Records for the exercise =>
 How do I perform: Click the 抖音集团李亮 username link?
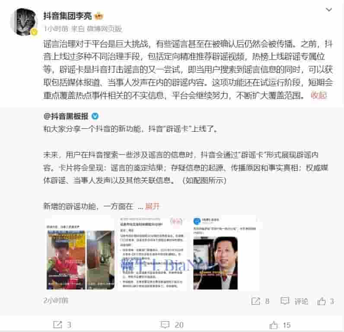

...

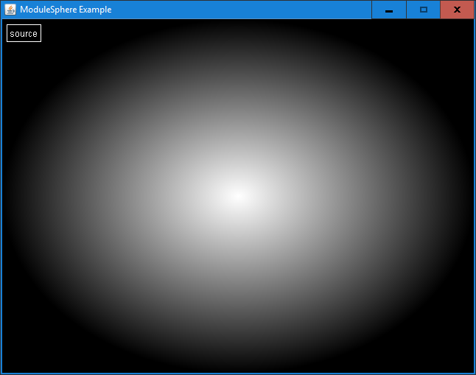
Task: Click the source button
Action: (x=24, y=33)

* * *

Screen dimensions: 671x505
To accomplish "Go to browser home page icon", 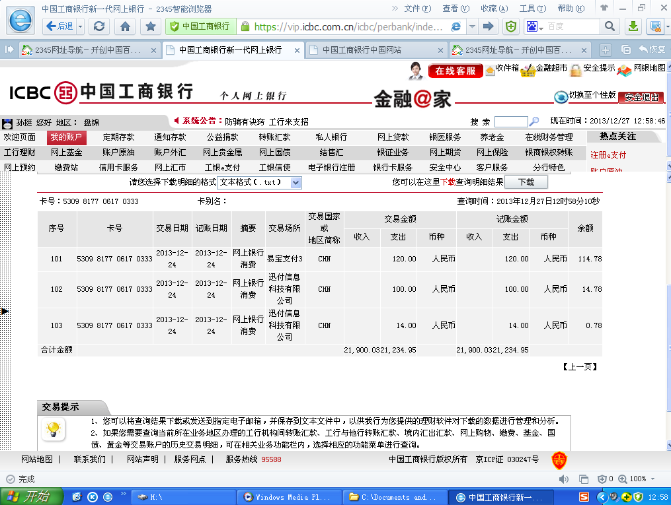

Assignment =>
Could you repeat, exactly, only the lines above starting at the one that has "Screen dimensions: 671x505" and stopping after the one that has "to browser home", without the pictures?

Exercise result =>
Screen dimensions: 671x505
To accomplish "Go to browser home page icon", 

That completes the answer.